Inflammatory bowel disease (IBD), which comprises Crohn's disease (CD) and ulcerative colitis (UC), is a chronic-remittent disease of the gastrointestinal tract with leading symptoms such as diarrhea, abdominal pain and rectal bleeding. Absence of mucosal inflammation (so called mucosal healing) is a promising treatment target.as it leads to reduction of colectomy rates, hospitalization and need for surgery. However, overtreatment with severe combined immunosuppressive therapy always bears the risk of severe side-effects such as opportunistic infections. To assess the course of disease, clinical evaluation, noninvasive diagnostic or imaging and invasive endoscopic techniques are currently used. As frequent endoscopical monitoring is not always possible, more specific and noninvasive biomarker are needed to monitor disease activity. The commonly used noninvasive biomarkers C-reactive protein and fecal Calprotectin, which are useful to detect disease activity, are limited due to the lacking specificity for IBD and the weak correlation with the extend of disease. Overall the currently available tools to noninvasively follow the course of disease activity do not possess appropriate specificity, sensitivity and cost effectiveness for in- and outpatient clinical monitoring.

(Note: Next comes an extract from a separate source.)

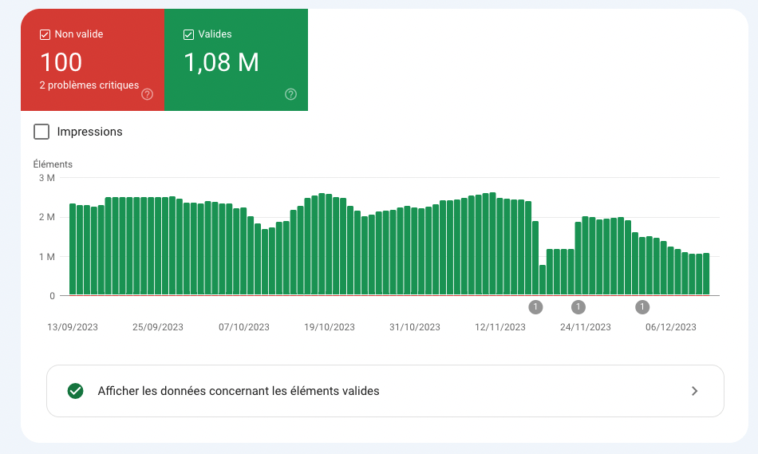Open help icon on green Valides card
Screen dimensions: 758x454
coord(290,94)
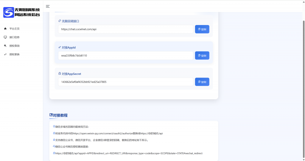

Recently, we could demonstrate the potential of miR(microRNA)-320a to monitor disease activity in experimental colitis mouse models.

The aim of this study is to assess the ability of miR-320a and other specific microRNAs to follow the disease course in patients with inflammatory bowel disease as compared to healthy controls, non IBD-colitis and IBS.

The study is planned as a prospective single center study.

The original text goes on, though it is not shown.